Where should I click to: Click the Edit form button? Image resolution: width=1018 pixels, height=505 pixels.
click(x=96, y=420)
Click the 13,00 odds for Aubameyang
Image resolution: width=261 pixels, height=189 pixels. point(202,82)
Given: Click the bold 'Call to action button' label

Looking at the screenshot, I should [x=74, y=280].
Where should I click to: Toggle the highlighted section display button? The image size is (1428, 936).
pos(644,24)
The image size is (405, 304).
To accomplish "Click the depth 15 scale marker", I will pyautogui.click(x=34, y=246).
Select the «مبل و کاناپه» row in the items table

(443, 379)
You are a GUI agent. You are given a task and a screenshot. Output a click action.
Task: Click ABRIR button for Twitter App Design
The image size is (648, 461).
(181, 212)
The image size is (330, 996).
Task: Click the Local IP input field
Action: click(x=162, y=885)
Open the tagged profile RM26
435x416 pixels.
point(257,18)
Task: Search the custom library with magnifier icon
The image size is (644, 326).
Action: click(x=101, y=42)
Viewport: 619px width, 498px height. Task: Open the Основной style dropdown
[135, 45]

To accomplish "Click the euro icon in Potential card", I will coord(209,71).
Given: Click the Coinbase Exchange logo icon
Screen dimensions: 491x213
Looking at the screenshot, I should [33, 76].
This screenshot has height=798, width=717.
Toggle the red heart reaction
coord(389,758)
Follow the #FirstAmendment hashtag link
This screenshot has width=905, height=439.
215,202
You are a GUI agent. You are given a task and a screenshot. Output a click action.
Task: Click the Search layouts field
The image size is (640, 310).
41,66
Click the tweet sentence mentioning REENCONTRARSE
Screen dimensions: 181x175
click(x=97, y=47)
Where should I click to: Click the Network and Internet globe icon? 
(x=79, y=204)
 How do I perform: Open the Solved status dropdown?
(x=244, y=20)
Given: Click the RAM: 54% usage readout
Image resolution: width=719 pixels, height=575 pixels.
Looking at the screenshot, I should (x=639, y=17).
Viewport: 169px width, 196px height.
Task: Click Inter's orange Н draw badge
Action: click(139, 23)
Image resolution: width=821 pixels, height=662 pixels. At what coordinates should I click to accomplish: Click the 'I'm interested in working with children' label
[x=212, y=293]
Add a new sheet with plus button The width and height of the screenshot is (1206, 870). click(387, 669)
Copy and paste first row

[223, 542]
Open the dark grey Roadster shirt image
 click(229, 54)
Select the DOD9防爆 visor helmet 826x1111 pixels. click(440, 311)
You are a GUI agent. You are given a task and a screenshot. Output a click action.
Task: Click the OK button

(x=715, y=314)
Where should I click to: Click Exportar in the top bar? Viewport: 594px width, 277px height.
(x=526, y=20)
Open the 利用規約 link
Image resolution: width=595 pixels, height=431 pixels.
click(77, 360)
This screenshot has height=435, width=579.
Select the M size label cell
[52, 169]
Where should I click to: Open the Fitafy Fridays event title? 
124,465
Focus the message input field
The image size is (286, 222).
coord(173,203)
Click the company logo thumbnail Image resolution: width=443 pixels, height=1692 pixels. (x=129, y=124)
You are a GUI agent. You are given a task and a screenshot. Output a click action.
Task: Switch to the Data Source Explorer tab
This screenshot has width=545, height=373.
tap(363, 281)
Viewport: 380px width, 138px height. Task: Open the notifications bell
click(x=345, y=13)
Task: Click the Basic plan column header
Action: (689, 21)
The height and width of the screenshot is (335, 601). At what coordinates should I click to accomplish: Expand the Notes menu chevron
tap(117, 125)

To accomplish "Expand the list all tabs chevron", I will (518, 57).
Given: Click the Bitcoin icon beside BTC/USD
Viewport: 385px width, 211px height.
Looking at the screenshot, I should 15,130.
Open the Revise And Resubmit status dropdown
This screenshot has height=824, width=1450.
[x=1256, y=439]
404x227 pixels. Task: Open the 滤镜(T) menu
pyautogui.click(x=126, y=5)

Exercise objective:
Which of the lines in the material above contain "Search"? Copy each one out.

Written solution:
Task: Search the custom library with magnifier icon
Task: Click the Search layouts field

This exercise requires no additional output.